Alabama belle Zelda Sayre, daughter of a well-to-do judge, meets and marries Lt. Scott Fitzgerald post World War I. Zelda is a free spirit, ready to escape the strictures of Southern womanhood. The couple moves from Alabama to New York to Paris to Italy, encountering Dorothy Parker, Pablo Picasso, Ernest Hemingway and many more luminaries of the era. Despite Scott’s success as an author and the couple’s glittering social life, the Fitzgeralds live on a financial roller coaster. Zelda serves as a sounding board for Scott’s writing and finds some success on her own, but some of her articles are sold under Scott’s name because he could command a better price.
Rose Wilder Lane has a Midwest upbringing in South Dakota and Missouri. Her parents are Almanzo Wilder, the central character in Farmer Boy, and Laura Ingalls Wilder.

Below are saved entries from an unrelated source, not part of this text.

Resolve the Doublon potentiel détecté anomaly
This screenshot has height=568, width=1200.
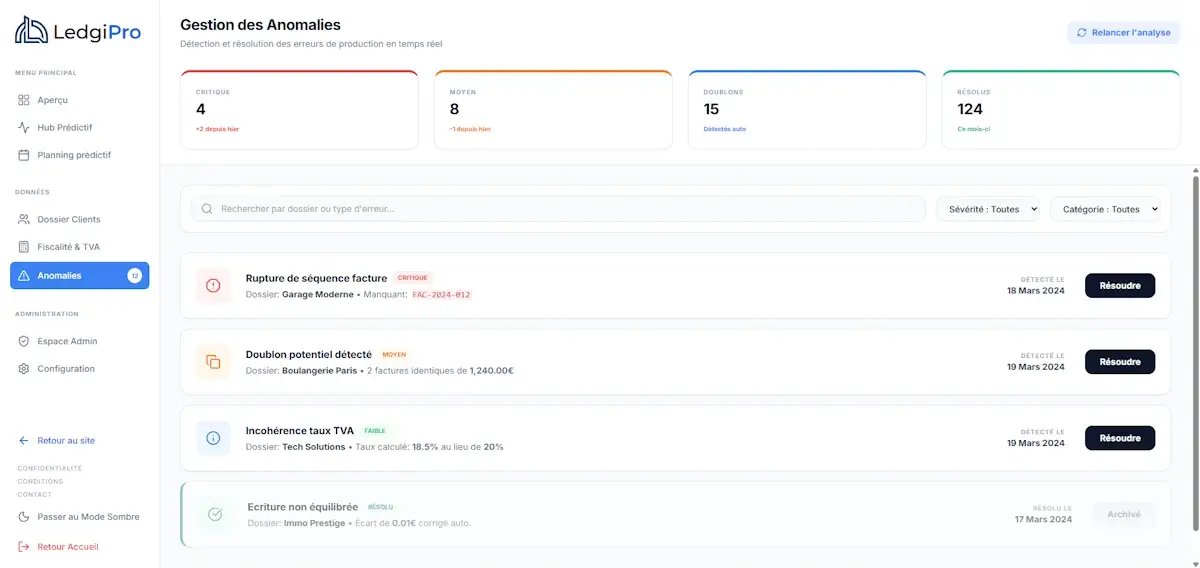1119,362
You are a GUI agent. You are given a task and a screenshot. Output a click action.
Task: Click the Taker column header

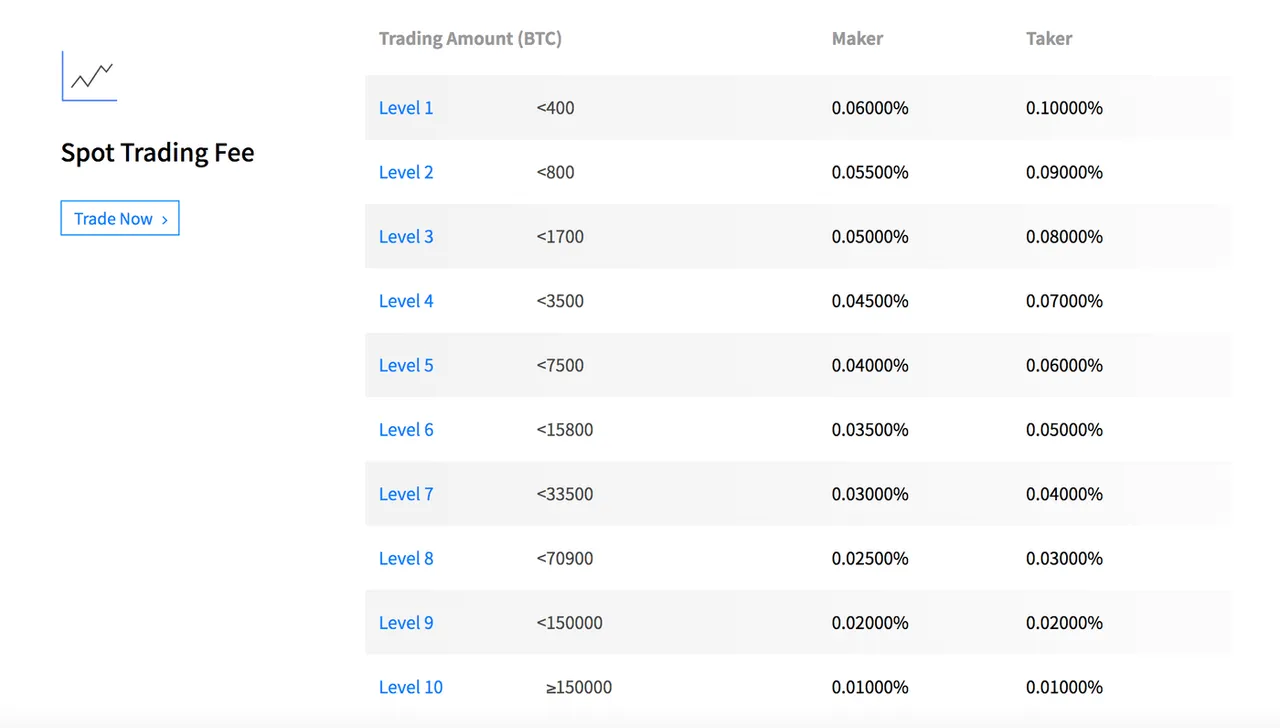(1049, 39)
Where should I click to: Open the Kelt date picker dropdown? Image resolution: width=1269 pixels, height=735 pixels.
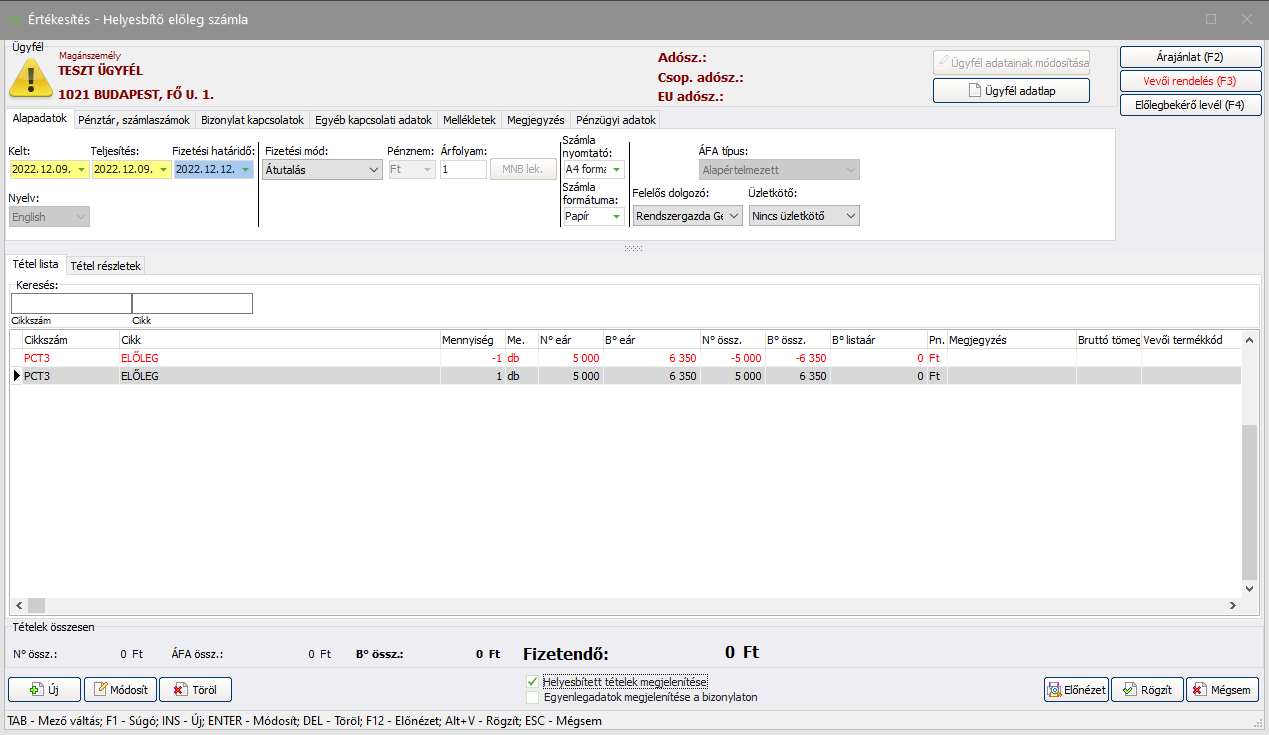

The family suffers the loss of an infant son, Almanzo’s ill health and financial hardships. Rose escapes by becoming a telegraph operator than an author of increasing repute. The stock market crash forces Rose back to Missouri, and she begins helping her mother market her pioneer stories to provide some income to support her parents.
These two biographical fiction books have led me to consider how fact and fiction can come together to create great reads. My curiosity will point me towards Zelda’s letters and Rose’s work under her own name. The best reads to me are ones that make me want to read more.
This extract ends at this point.